I really like active management, but I also like passive management.
But which is best?
There’s only one way to find out…….fight!
OK, notwithstanding the Harry Hill school of reason, in the last couple of blogs I’ve been making the case for each type of approach in a fairly objective manner. I’ve laid out pretty good reason for each approach and why one is superior or not to the other – you can judge for yourself of course if you felt there was any bias, but I’ve tried to be pretty neutral.
And that sort of brings me to my verdict: I believe in both and neither.
This isn’t me sitting on the fence btw.
I truly believe that in any portfolio or investment approach (where we have some form of good diversification that is) a mixture between the two types of management is best.
Of course, there are always exceptions and where you have direct investment into say a commodity, bond or a company, then that choice may be different, especially if you’re making your own choice from your own research and not from an adviser or manager.

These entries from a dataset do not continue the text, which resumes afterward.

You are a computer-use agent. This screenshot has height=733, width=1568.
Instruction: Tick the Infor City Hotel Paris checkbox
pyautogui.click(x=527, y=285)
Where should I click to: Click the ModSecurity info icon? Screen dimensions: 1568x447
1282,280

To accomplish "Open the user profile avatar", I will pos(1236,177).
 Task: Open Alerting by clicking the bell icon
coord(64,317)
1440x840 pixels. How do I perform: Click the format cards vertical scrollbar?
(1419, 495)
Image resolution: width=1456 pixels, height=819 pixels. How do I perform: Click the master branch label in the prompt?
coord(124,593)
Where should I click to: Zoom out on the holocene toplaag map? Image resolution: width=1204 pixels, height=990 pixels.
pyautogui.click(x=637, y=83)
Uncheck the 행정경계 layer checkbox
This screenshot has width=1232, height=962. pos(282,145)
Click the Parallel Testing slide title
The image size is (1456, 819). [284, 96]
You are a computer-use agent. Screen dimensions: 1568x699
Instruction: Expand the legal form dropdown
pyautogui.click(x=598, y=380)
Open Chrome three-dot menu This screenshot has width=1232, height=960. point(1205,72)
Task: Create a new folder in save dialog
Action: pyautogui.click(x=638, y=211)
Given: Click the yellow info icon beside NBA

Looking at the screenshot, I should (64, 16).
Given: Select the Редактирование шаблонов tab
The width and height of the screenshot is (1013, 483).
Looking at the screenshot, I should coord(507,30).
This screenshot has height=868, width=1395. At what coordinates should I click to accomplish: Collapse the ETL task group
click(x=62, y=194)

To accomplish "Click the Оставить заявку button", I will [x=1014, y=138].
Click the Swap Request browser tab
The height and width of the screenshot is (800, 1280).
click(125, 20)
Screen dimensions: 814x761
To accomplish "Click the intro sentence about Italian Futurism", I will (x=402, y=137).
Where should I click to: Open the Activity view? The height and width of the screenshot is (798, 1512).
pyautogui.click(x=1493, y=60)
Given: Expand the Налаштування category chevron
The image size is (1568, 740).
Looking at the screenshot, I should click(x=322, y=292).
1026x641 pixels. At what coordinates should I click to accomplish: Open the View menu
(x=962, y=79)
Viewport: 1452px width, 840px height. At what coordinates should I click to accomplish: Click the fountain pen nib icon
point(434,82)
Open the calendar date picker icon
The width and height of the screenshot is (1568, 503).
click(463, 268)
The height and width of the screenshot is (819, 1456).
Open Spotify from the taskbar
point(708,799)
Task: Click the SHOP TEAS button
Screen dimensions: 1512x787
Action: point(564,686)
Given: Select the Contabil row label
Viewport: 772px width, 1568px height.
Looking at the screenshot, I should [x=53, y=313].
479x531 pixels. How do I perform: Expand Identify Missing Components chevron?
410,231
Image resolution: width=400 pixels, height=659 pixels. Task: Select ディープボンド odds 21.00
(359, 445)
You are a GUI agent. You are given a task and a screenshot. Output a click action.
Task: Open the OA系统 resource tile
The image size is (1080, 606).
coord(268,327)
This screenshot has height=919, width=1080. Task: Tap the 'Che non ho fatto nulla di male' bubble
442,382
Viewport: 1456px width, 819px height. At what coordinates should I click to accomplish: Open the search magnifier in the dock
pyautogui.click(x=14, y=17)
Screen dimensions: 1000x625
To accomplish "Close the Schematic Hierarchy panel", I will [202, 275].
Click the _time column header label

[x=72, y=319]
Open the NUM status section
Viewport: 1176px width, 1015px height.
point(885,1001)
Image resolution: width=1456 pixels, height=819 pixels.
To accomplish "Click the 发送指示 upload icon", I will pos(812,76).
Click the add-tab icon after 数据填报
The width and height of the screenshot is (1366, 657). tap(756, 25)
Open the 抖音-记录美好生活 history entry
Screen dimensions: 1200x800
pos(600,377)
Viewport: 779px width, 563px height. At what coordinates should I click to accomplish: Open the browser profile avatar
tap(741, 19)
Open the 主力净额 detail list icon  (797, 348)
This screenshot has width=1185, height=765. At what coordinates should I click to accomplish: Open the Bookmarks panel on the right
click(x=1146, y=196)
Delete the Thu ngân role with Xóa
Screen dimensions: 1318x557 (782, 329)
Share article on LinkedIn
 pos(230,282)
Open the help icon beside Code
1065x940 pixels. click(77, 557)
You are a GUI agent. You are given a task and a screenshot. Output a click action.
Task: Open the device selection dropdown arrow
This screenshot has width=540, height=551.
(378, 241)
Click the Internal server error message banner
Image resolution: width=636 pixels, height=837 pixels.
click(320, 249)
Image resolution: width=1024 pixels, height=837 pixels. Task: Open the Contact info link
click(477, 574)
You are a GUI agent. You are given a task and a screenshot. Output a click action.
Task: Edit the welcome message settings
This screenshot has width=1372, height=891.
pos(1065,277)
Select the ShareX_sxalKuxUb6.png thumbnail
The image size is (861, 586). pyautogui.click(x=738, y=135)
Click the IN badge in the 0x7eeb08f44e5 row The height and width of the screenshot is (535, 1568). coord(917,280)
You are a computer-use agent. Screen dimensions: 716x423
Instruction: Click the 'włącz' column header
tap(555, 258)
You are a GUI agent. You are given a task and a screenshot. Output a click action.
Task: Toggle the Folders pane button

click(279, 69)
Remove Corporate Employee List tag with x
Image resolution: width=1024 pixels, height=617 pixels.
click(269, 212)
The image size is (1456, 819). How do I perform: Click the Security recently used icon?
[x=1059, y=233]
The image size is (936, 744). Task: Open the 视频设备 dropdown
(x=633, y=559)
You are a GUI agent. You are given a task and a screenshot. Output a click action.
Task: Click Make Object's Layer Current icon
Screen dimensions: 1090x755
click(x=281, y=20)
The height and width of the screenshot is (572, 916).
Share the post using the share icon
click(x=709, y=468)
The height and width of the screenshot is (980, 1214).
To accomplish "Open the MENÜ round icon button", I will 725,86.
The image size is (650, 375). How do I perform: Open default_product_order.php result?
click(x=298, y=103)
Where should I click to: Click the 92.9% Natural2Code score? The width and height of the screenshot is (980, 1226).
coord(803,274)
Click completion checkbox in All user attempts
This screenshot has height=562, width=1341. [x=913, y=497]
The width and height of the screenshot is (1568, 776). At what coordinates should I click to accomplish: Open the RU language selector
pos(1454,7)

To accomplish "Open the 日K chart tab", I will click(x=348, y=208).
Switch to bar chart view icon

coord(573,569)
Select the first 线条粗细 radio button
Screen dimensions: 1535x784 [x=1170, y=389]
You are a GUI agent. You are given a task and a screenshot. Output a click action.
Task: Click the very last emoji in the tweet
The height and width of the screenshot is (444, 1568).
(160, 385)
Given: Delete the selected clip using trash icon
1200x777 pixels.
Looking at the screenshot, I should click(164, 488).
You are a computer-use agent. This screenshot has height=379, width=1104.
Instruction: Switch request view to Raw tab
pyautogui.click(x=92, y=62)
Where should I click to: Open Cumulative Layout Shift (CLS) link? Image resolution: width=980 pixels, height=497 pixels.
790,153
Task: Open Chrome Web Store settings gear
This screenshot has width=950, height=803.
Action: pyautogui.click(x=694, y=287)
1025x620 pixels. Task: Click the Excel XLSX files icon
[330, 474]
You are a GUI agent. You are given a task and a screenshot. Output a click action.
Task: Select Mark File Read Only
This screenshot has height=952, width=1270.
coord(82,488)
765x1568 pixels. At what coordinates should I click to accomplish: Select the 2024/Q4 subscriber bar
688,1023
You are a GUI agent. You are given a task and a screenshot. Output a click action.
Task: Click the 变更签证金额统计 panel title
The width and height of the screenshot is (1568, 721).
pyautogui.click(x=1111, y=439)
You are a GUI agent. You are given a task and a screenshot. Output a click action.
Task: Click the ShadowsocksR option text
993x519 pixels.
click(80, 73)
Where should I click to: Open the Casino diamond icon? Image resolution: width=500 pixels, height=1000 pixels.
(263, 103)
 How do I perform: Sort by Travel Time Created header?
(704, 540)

However, for me investment is about portfolios, and in that mix there should be room for investments of both types, so that in essence you can get the best of both worlds.
For example, when markets are rising, passives are great and will be a nice boost to the portfolio; whilst during more unpredictable times you want the expertise of a good fund manager to help pick out those little nuggets that will keep things on an even keel. Also, having passives will keep the overall costs of the portfolio down.
I also truly believe that there is no such thing a passive investment strategy. We’re all active investors. We all make choices, saying “yes” to some exposures and strategies and “no” to others, whether it be for risk, preference or whatever. In fact the most challenging thing in any investment route is making sure that the choices you have made are good ones – regardless of them being passives or actives.